Entrevista:O Estado inteligente

sábado, dezembro 01, 2007

Tragédia alardeada

Mais do que anunciada, foi alardeada previamente a tragédia ocorrida no Estádio Fonte Nova, em Salvador, quando a parte da arquibancada cedeu e torcedores despencaram de 20 metros de altura - o que deixou o saldo de 7 mortos e 85 feridos. O que mais impressiona em demonstrações brutais de desrespeito à vida humana, como em acidentes dessa espécie, não é o despreparo dos funcionários encarregados da manutenção dos equipamentos públicos nem é a falta de previsibilidade de riscos. O mais chocante é o absoluto descaso daqueles que tinham condições de poupar vidas humanas - por terem sido informados do grande risco da tragédia iminente - e nada fizeram. Neste caso específico, a responsabilidade maior pelas vidas perdidas recai sobre a Justiça baiana que, inexplicavelmente, não atendera ao pedido de interdição do estádio, feito pelo Ministério Público Estadual em janeiro de 2006.

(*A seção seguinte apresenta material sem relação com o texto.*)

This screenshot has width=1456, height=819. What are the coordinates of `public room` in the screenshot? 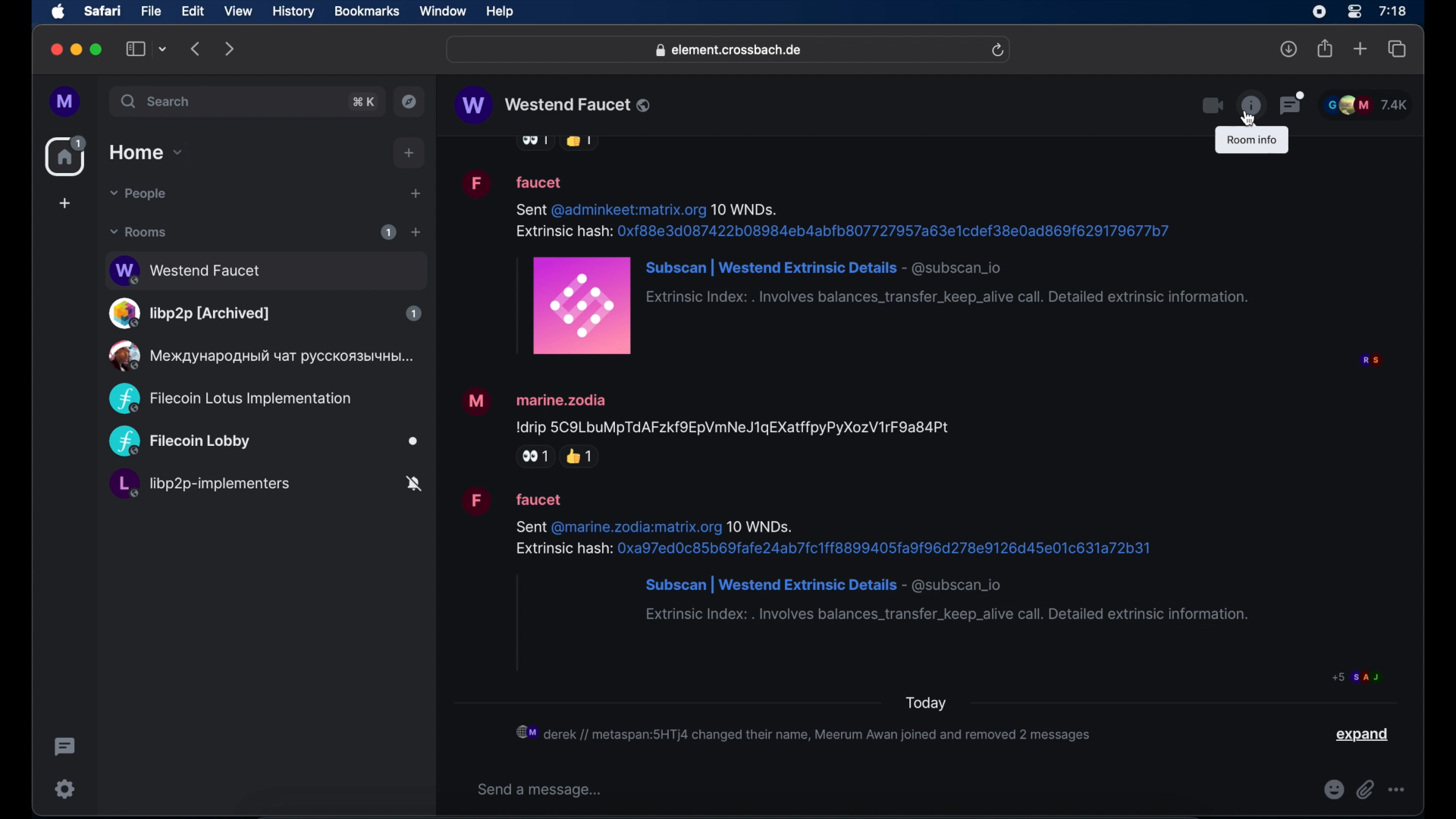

A promotora Joseane Suzart Lopes da Silva, titular da 5ª Promotoria do Consumidor de Salvador, desde janeiro do ano passado move ação civil pública pedindo a interdição do estádio, em razão de suas condições precárias e extremamente arriscadas de funcionamento, como atestavam relatórios do Corpo de Bombeiros e da Vigilância Sanitária. Até agora essa ação não foi apreciada pela Justiça. Acresce que no início deste mês um relatório apresentado pelo Sindicato Nacional das Empresas de Arquitetura e Engenharia Consultiva concluiu que o estádio baiano é o pior de todos os 27 avaliados em todo o País, sendo suas estruturas com validade vencida e os riscos de desabamento os aspectos mais graves a demandar pronta interferência dos poderes públicos.

A mesma promotora também pedira - e fora atendida pelo juiz da 1ª Vara - a interdição de outro estádio da capital baiana, o Barradão. Aí houve sensibilidade da Justiça em impedir, com urgência, a ocorrência de prováveis acidentes fatais. Bom é reter que em situações semelhantes de grande risco de perda irreparável - e não há perda mais irreparável que a de vidas humanas - o pronunciamento judicial costuma se dar de forma urgente e superar, num ato rápido, a crônica morosidade dos processos em curso na Justiça. É o que se traduz nas liminares concedidas em mandados de segurança e habeas-corpus. Agora, se direitos fundamentais das pessoas são assegurados pela tutela jurisdicional do Estado, como se explica que o direito à vida dos torcedores, que comparecem a um campo de futebol para assistir a um jogo, seja inteiramente desprezado, por culpa dos que não sabem exercer suas responsabilidades públicas?

Não deixa de ser mais uma demonstração de insensibilidade a grande preocupação, que tem vindo à tona, quanto à possibilidade de a tragédia do Fonte Nova "atrapalhar" o empenho do Brasil em passar para o mundo uma imagem de plena segurança, enquanto anfitrião da Copa de 2014! Ora, essa é uma preocupação típica da superficialidade de valores expressa na velha frase "isso é para inglês ver" - que no contexto da Copa tem até significado literal... A dor e a vergonha que trazem uma tragédia como essa - prevista e irresponsavelmente não evitada - chocam e revoltam por si, não só pela péssima imagem do País que refletem no exterior. E, se a idéia do governo baiano, agora, parece ser a rápida demolição do estádio, para que rapidamente se construa um novo - e, quem sabe, rapidamente possa se esquecer a tragédia, para que fique bem longe das entusiasmadas expectativas em torno da Copa do Mundo Brasil 2014 -, não há como evitar o peso da responsabilidades por aquelas 7 vidas estupidamente destruídas.

A mesma entidade que denunciou, em vão, o Fonte Nova como o pior estádio brasileiro, afirma que 80% dos estádios do País necessitam de reformas estruturais. Que a tragédia de Salvador sirva, pelo menos, como grave advertência aos responsáveis pelos demais estádios brasileiros, independentemente da Copa 2014. Agora, se a preocupação maior for mesmo a imagem que terá o País na Copa, que desde já se atente para o fiasco que já significa o fato de apenas 4 estádios brasileiros - Maracanã, Morumbi, Engenhão (Rio) e Arena da Baixada (Curitiba) -, entre 27, não terem sido reprovados. É pouco para a grande pretensão. Mas, pelo tempo que falta, ainda dá para nos livrarmos do vexame.